Pressure-compensating directional control valve

A pressure-compensating directional control valve, for actuating hydraulic actuators, comprising at least one modular valve body, with one through receptacle for a slidable shuttle, a driving fluid delivery port connected to a pump, a discharge fluid port, a first output opening and a second output opening, connected to the first and second chamber, of a hydraulic actuator, at least one bridge for selective communication, by way of the shuttle, of the delivery port with the first or second chambers of the actuator, for actuation thereof, a unidirectional hydrostat connected to the bridge to draw selectively a pressure signal of the load of the actuator, the signal for adjusting selectively the delivery pressure of the pump so as to keep substantially constant the pressure drop between the delivery port and the actuator in any load condition.
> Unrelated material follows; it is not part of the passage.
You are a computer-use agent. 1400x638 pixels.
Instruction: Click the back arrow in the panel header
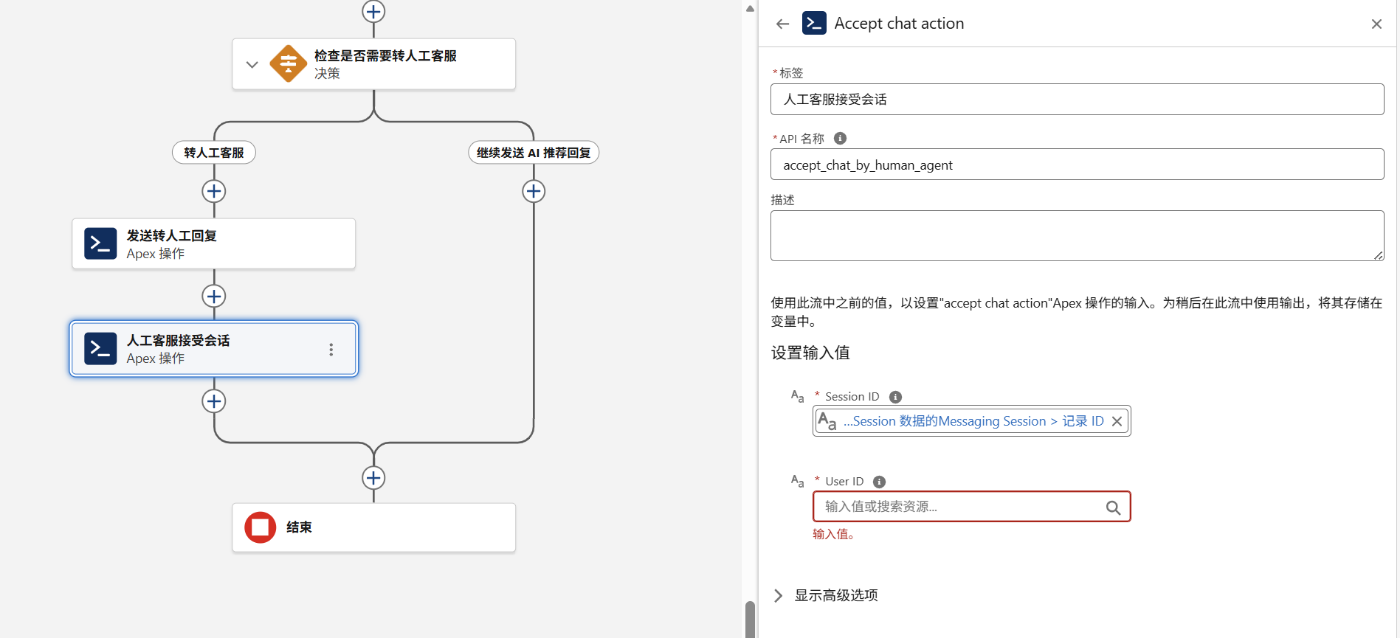pyautogui.click(x=783, y=24)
BACKGROUND OF THE INVENTION

The field of hydraulic systems, particularly with reference to circuits for controlling a plurality of actuators suitable to drive machines of various kinds, generally uses switching valves of the shuttle type provided with a compensating element arranged downstream. This technical solution is disclosed for example in U.S. Pat. No. 5,579,642. This compensating element is designed to keep as constant as possible the pressure drop across the control valve of the hydraulic actuator: this allows to operate the actuator with the chosen behavior. In such a case, the flow-rate delivered to the chambers of the actuator in fact depends exclusively on the passage section, which can be changed by the operator by way of the traditional means.

These switching valves are first of all typically associated with circuits for transmitting the load signal to the compensating elements; such circuits are designed to draw, by means of adapted selection valves, the highest load signal that is present in the various uses. This of course entails a certain constructive complication, which is often too expensive.

As an alternative to this, check valves are used which are directly integrated in the shuttle of the compensating element (as disclosed for example in U.S. Pat. No. 5,305,789), which in any case require the fitting of a so-called compensated “bleed-off” (which in the particular field is also known as “bleed”), which comprises a flow regulator.

A further alternative is constituted by the use of check valves fitted in parallel with respect to the compensating element, which is associated with a bleed-off.

Even these solutions, which in various situations have been optimized, are all characterized by high constructive complexity, which recommends against their use both as regards production costs and as regards installation and subsequent maintenance.

Secondly, moreover, in traditional applications the load signal is typically connected to the discharge by means of a so-called compensated bleed-off, which therefore entails installing additional hydraulic components, which considerably increase the complexity of the system.

Thirdly and finally, the load signal is usually drawn from the so-called bridge of the switching valve, and this fact entails a distinctly bulky design in the upper part of the component: in some applications, this is particularly disadvantageous.

EP-A-0 368 636 and DE 39 12 390 disclose hydraulic control systems with directional control valves having a combination of elements as set forth in the pre-characterizing portion of the appended claim1.

SUMMARY OF THE INVENTION

The aim of the present invention is to obviate the above mentioned drawbacks, by providing a pressure-compensating directional control valve that allows to provide the effective actuation of hydraulic actuators with the desired behavior, i.e., with a preset speed, avoiding all the constructive complications and the high production costs that characterize the technical solutions that have been provided traditionally.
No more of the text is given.